Review: Mad Max: Fury Road (2015)
aka Mad Max 4
VERSION REVIEWED: Theatrical, 2D
DIRECTED BY: George Miller
WRITTEN BY: George Miller, Brendan McCarthy and Nico Lathouris
STARRING: Tom Hardy (Locke), Charlize Theron (Prometheus)
Reviewed by: Justin Rumenapp
The names of characters in Mad Max: Fury Road consist of nonsensical (and autocorrect-hating) phrases such as Immortan Joe, Imperator Furiosa and Toast the Knowing. The film takes place in a future society that is both alien to viewers and eerily prescient. The original films centered on the decline of civilization, and it’s tribal battle for resources. In this entry finds the titular hero fighting alongside top notch driver Furiosa, as they attempt to escape Immortian Joe and his “war boys.” Joe not only has control of water and food in this region, but he also keeps women enslaved for repopulation and the young men ready to die in his territory wars. Basically, this isn’t a world anyone would want to live it, yet seems only a news story away. If they had Twitter in this future wasteland, I’d imagine #FreeOurGirls or #FreeTheWater might be trending.
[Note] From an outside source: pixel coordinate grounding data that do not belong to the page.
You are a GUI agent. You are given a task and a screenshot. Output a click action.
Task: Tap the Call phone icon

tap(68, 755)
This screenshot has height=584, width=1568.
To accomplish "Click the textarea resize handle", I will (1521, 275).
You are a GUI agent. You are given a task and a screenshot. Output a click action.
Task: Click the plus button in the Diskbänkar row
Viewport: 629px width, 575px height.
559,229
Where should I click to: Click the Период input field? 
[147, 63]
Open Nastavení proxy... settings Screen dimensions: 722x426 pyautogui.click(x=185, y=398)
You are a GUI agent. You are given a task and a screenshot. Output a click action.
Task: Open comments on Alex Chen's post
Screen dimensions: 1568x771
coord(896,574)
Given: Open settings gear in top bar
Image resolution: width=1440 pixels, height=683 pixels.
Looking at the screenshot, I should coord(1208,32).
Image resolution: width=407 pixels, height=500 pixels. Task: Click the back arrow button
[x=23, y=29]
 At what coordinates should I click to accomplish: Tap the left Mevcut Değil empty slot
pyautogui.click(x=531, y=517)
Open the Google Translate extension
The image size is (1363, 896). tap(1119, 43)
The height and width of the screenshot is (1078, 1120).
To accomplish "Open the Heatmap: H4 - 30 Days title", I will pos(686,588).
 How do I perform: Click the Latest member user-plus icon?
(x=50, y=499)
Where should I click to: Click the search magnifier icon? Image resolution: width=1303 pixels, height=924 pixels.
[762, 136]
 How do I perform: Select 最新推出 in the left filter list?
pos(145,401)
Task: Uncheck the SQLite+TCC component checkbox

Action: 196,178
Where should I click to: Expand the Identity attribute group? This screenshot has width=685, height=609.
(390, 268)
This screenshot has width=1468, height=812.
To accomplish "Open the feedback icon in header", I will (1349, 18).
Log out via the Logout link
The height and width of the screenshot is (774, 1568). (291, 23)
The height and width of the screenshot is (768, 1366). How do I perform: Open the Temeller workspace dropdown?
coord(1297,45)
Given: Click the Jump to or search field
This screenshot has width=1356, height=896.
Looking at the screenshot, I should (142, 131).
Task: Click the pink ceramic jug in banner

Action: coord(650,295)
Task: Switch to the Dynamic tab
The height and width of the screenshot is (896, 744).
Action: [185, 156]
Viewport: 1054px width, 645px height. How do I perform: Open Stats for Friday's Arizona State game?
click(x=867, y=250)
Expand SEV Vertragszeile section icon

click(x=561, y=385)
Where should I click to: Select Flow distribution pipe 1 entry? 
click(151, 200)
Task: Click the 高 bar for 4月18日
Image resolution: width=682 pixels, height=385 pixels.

Frightening as this future might be here, it may be impossible to watch the film without jaw dropped or mouth covered. Even so, the story is surprisingly simple. Max, captured by Immortan Joe’s war boys and used as a renewable source of donation for their blood bank. Once Furiosa makes a break from Joe’s stronghold, Max joins her and Joe’s “wives,” as they attempt to escape and find an oasis sanctuary. The entire film is constructed as a non-stop, elaborate chase sequence, and cars tear though an apocalyptic Australian outback, flipping, crashing and exploding the entire way. The “quiet” scenes are just as tense as the loud ones, since Joe’s war party is never far behind Max and Furiosa as they make their way to freedom. Were the bombast of heavy metal and engine’s roaring not so integral to the Mad Max experience, this could have been a silent film. There are even talks of the film being released in black & white on the home video release, further indicating the silent era qualities of the film’s visuals.
Fury Road makes several nods to the previous films in the series, though it’s not exactly a direct sequel. No knowledge is required of the Max universe, and the timeline is fluid. The most notable change is the addition of Tom Hardy as Max, taking over from Mel Gibson in the original trilogy of films. The film also recasts Hugh Keays-Byrne, who played as the villain Toecutter in the 1979 original, as Immortan Joe in this entry. None of the films are really mean as literal continuations of each other, which adds to the series’ fable-like qualities. To be frank, it’s a nice change of pace of for a fantasy sequel to be self-contained, rather than requiring audiences to keep track of a dense mythology.
Mad Max: Fury Road is a fantastic action film, and will likely one of the top films of the year. Director George Miller elevates what could have been a cash-in sequel to art.